Once you deal with on-boarding and off-boarding of funds, you’re basically a money transferring company. It remains to be seen if these problems can be solved by bitcoin while incurring much less cost. And even today, with these very good bitcoin operators, they are on-boarding U.S. dollars at interchange rates that are higher than that of credit cards. Moving money through Coinbase, for example, is going to be much more expensive, for example, than moving it through XOOM.
In the end, though, if bitcoin could help us be more efficient, we would use it. But unless the bitcoin ecosystem self-regulates and gets consumer protection in place, and deals proactively with money laundering risks, the regulators will start regulating them like we’ve seen in New York, and once that happens it also remains to be seen if they can operate on a less-cost basic than classic MSBs (money service businesses).
KW: This is a very complicated business that does require the rules, regulation, compliance, risk-management systems. You’re trying to address all of that but so are very large competitors in the space who’ve been there for a very long time and who feel that regulation and compliance is a competitive advantage. Why did you guys decide to get into this business?
JK: We wanted to be a disruptor in a big market and take on some of the giants, because we felt that we could win as a disruptor in a big space. You can also build a great company especially if your mission is inspirational – to provide consumers a way to send money without being exploited, and do so through the most convenient medium possible on a cost structure that’s fair to the consumer.
When we got into this business, this was one of the only industries that we could think of that was as big as it is and only served by offline brick and mortar players, which was the case more than 10 years ago.
KW: So what’s on the roadmap? What’s next?
JK: Mobile is a big product initiative for us. More than half of our users are sending with our mobile app, which was a great milestone that we hit. Our repeat customer experience on mobile is incredible – you just open your phone, press a button, and Mom has the money seconds later, no matter where you are.
We will continue to press the mobile agenda. It’s no doubt that over time the large majority of volume in the money transfer space will originate from mobile phones, and we intend to be the leader of that secular shift.
That, on top of improved distribution, is also an omnipresent initiative here.

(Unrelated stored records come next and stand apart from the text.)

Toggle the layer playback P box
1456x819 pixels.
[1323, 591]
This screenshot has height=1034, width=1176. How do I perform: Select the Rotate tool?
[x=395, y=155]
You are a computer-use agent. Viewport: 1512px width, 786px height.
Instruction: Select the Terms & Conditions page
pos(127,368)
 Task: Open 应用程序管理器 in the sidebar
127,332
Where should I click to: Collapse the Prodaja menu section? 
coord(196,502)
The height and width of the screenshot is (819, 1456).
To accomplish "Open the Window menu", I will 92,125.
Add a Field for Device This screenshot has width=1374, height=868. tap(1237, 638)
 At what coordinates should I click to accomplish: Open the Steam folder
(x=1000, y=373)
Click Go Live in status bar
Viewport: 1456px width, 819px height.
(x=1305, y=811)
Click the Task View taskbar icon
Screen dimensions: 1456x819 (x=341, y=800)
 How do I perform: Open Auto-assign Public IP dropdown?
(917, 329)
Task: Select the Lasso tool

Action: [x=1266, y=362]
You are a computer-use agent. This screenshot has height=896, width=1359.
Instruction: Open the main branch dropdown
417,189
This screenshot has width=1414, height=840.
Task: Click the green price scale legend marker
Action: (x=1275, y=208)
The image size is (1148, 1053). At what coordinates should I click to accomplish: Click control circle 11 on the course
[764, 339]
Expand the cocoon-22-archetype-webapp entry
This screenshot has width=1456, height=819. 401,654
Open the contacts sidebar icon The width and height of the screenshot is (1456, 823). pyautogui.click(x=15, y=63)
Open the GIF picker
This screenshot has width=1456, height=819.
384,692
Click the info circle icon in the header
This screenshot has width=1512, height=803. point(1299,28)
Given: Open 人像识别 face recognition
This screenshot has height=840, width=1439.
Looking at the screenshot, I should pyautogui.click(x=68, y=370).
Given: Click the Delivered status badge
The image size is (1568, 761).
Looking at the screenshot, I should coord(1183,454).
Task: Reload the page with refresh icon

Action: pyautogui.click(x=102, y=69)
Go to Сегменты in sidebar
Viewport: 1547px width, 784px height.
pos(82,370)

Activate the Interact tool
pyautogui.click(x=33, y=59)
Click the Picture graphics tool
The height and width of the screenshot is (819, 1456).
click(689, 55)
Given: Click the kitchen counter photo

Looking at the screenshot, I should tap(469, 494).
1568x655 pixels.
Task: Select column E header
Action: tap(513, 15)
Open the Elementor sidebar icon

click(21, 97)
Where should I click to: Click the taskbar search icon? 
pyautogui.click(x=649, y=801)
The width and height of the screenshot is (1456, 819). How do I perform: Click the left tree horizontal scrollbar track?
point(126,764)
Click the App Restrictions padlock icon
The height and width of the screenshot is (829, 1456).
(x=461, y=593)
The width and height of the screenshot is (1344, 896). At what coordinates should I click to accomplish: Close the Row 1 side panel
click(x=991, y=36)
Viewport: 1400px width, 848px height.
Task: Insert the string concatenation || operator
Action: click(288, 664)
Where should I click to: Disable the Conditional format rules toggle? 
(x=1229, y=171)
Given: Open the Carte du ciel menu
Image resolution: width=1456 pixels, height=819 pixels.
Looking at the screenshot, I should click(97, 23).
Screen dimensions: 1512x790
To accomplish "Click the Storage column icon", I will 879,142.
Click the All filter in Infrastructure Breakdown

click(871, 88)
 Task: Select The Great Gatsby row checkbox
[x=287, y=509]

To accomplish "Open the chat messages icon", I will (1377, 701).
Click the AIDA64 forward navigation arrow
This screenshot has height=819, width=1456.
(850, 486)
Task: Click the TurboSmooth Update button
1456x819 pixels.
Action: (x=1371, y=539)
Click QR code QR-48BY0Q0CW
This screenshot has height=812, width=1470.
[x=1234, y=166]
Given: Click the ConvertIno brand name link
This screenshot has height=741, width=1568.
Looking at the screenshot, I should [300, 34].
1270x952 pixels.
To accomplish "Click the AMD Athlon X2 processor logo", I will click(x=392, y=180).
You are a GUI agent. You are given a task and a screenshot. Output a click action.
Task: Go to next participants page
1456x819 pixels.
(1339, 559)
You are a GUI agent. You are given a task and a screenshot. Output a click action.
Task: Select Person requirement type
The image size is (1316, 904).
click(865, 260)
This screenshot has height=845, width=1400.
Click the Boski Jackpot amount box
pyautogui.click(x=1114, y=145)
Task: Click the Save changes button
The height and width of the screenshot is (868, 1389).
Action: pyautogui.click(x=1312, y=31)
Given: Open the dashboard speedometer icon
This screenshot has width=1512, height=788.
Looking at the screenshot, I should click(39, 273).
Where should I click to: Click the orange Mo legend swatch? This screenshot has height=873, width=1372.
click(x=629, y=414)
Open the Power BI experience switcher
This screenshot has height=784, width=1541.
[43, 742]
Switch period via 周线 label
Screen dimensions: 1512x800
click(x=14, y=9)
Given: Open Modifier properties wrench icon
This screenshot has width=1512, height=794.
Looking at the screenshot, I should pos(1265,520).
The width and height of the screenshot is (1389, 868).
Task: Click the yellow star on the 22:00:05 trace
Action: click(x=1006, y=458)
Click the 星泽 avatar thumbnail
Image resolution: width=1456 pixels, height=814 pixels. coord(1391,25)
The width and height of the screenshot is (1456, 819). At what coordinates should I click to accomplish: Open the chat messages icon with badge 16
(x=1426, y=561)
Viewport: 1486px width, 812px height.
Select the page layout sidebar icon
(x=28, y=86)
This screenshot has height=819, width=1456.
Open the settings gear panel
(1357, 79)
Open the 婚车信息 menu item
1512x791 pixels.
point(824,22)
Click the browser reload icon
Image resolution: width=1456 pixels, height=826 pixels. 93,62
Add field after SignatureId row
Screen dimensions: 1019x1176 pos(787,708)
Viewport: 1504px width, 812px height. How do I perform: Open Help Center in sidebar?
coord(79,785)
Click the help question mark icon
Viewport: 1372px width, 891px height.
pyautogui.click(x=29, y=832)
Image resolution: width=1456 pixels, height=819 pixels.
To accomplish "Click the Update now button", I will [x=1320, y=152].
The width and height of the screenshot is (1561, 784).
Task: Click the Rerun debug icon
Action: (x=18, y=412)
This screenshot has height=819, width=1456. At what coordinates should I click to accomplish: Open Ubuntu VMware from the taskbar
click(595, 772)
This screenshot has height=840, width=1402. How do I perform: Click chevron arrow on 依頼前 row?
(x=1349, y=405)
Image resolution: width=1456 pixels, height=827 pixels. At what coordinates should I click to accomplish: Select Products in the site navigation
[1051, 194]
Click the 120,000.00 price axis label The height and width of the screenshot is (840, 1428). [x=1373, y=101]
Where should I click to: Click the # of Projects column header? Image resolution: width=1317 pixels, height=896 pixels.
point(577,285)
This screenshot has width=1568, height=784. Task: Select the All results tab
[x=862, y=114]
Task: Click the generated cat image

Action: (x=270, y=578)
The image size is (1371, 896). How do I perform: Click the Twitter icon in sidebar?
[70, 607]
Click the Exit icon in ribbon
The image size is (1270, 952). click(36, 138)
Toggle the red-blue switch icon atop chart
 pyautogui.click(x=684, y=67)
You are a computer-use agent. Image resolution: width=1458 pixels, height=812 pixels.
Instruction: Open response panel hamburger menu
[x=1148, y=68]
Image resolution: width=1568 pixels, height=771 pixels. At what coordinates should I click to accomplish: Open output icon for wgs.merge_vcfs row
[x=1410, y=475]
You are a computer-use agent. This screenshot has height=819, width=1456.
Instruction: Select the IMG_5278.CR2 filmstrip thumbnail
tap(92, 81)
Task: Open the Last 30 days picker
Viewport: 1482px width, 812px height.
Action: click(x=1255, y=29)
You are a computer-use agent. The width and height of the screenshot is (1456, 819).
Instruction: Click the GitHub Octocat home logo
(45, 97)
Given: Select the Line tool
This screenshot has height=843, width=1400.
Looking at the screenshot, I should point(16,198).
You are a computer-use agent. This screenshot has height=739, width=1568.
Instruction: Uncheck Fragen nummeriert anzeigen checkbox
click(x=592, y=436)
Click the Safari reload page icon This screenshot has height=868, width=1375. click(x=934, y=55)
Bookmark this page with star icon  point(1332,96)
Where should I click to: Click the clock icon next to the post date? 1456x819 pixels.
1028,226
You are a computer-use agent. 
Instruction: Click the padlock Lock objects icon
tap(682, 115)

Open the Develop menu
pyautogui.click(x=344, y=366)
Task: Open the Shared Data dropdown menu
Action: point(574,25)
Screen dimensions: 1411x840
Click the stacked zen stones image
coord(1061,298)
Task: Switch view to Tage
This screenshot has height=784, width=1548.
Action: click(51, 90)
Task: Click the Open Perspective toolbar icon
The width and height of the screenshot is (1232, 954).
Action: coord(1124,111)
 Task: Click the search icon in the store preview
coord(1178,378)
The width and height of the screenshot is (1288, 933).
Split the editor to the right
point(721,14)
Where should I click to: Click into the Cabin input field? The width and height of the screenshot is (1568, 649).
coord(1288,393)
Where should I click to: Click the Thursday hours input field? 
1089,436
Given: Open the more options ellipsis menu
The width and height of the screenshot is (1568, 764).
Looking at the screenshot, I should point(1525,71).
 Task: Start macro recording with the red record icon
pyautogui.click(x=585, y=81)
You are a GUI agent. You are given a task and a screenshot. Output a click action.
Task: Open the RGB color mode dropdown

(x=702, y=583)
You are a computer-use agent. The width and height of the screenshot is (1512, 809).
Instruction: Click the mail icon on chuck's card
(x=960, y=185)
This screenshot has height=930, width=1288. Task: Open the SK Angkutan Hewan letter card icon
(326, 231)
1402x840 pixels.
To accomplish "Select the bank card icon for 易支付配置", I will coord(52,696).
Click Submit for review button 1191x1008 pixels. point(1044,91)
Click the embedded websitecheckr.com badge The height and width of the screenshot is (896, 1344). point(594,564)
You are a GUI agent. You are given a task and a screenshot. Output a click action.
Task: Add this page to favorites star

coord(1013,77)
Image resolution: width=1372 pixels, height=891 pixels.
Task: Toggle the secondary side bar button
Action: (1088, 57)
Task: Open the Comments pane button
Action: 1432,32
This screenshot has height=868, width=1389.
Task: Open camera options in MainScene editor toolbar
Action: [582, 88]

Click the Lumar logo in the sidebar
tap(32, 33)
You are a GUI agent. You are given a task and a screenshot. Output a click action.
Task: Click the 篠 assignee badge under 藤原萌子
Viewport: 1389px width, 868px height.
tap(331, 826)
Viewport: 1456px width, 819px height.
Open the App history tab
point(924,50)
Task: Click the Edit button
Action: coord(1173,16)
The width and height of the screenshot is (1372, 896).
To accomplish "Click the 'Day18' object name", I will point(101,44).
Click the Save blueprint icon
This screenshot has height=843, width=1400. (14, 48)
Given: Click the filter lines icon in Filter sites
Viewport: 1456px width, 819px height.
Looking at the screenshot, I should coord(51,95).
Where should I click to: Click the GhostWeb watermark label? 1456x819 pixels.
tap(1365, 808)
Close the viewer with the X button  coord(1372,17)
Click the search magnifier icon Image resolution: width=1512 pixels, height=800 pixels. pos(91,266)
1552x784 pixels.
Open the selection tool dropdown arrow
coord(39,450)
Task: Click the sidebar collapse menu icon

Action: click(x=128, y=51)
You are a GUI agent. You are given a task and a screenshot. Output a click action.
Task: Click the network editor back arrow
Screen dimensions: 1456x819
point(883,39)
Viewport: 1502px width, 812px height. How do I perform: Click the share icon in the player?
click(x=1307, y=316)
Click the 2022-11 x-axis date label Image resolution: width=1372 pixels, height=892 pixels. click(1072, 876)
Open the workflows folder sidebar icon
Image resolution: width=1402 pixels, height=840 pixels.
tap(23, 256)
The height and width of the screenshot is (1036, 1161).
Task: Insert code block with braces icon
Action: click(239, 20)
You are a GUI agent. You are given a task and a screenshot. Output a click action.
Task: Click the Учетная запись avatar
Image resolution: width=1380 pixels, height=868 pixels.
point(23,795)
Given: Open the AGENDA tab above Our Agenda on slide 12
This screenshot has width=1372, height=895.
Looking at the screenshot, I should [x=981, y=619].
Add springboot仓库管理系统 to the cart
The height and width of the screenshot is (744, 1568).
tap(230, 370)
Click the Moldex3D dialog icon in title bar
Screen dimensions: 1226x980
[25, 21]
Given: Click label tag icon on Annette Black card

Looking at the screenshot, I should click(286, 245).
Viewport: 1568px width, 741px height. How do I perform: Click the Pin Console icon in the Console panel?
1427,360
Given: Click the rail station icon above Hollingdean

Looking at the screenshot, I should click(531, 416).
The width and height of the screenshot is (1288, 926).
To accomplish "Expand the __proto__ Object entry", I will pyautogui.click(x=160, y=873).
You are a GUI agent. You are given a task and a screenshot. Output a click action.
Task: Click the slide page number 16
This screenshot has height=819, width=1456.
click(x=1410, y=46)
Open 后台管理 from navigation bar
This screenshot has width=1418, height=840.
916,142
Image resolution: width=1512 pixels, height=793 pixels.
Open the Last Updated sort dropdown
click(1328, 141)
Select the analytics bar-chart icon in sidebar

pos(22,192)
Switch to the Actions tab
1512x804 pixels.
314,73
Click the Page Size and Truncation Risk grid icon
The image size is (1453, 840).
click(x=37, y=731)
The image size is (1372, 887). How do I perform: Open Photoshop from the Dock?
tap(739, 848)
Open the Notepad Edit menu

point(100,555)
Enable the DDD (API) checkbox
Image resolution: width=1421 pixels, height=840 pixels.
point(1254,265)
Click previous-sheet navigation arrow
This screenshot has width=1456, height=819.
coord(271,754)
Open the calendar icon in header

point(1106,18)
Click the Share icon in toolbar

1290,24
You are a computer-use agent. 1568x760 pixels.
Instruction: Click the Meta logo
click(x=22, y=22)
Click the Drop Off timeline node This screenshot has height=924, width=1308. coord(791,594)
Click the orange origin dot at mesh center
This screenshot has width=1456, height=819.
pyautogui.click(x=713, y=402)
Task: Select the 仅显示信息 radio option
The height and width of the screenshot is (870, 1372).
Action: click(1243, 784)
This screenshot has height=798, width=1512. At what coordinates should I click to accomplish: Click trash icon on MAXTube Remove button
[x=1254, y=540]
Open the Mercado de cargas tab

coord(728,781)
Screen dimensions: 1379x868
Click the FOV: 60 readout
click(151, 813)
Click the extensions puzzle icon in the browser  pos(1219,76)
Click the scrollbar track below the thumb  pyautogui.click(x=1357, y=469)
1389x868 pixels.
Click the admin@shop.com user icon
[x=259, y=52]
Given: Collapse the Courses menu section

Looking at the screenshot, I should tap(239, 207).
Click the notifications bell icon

Last year, we took India down to four-hour deposits, and now we’re taking them to instant deposits. We’re now at instant deposits with the top banks in the Philippines, and have instant cash pickup in our Mexico and Philippines networks. The simplicity of the experience is another big omnipresent initiative of ours, where we are constantly optimizing the consumer experience to be even easier for the customer.
President and CEO, XOOM
John Kunze, who joined Xoom as a director in 2004, was named President and Chief Executive Officer of Xoom in 2006. Prior to Xoom, John was President, Chief Executive Officer and member of the Board of Directors of Plumtree Software, Inc., a provider of enterprise software solutions, until they were acquired by BEA Systems, Inc. in 2005. Before he joined Plumtree in 1998, John worked at Adobe Systems Inc. in a variety of product roles. John holds a Bachelor of Arts degree in Economics from Franklin & Marshall College in Pennsylvania.